O hospital rapidamente fez um acordo com a
família da menina morta e o caso não foi parar na imprensa, assim seu marido
não ficou sabendo de nada, nem seus filhos, nem seus pais. E ela foi
sumariamente demitida. Mas não conseguiu contar para o marido, ele sempre se
orgulhava dela ser enfermeira. “Minha mulher salva vidas, faz um trabalho de
Deus”, dizia sempre aos irmãos no culto de sábado. Chegou a sair de casa à
noite, logo após seu primeiro dia de desempregada, entrou num motel, sozinha, e
lá ficou, até terminar o horário que seria de seu expediente.

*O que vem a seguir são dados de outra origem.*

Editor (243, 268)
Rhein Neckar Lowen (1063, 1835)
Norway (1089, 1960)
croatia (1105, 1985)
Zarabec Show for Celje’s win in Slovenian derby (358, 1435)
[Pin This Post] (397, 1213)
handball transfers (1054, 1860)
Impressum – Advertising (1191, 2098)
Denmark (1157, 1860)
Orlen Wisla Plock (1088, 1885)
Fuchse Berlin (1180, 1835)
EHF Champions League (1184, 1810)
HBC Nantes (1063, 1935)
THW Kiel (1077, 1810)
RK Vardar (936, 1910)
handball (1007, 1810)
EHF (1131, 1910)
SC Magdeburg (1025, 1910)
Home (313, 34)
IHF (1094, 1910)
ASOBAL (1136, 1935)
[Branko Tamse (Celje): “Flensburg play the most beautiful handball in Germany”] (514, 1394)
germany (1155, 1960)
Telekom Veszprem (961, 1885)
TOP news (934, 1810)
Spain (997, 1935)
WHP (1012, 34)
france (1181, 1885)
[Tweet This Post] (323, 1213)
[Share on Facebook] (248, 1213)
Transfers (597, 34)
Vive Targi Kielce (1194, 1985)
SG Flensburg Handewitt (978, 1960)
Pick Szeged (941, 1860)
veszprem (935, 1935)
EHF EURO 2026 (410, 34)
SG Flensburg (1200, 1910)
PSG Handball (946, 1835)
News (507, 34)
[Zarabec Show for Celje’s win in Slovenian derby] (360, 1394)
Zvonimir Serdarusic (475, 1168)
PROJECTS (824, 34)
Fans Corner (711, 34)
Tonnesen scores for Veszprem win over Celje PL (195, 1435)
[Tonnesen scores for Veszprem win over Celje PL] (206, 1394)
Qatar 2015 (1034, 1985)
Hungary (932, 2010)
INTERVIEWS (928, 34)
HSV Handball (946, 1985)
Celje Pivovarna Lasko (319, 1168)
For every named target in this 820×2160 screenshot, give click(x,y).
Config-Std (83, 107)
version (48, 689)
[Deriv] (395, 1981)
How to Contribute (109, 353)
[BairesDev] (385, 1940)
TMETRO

Sozinha, deitada na cama redonda, apenas com
uma luz vermelha parcial fracamente clareando o quarto, Sofia esticou o braço e
pegou o telefone em cima do criado mudo. Não sabia se era só esperar alguma
telefonista ou se tinha que discar alguma coisa, nunca estivera num motel
antes. Esperou até que caísse a linha, depois apertou o gancho e discou zero,
pediu uma batida de espumante com morango para a atendente, era o máximo que se
atreveria a pecar, mesmo naquela situação.
Enquanto esperava a bebida, notou alguns
controles colados na parede, ao lado da cama. Testando-os, descobriu que havia
luzes amarelas também, rádio, ar condicionado até, e algum daqueles botões
ligou o aparelho de televisão que ficava na parede em frente à cama. Jô Soares
entrevistava alguém que ela nunca vira, mexeu num outro botão e a imagem mudou
para um culto evangélico de outra igreja, uma que ela detestava. Mais alguns
canais acima e de repente foi surpreendida por uma mulher gemendo alto,
enquanto transava com um homem que mal aparecia na tela, a não ser pelo pênis.
Sofia ficou atônita. Suas pálpebras não
baixavam – e o queixo não subia. Nunca tinha visto aquilo assim, desse jeito
tão... tão... depravado. A câmera mergulhava em zoom para as partes íntimas
ligadas do casal, e depois passeava pelo corpo da loura maquiada, apenas para
voltar ao close dos sexos. Como essa mulher podia se dar a essa humilhação? Nem
por todo o dinheiro do mundo uma pessoa deveria vender sexo assim, era a mesma
coisa que se prostituir. Com certeza ela ia para o inferno...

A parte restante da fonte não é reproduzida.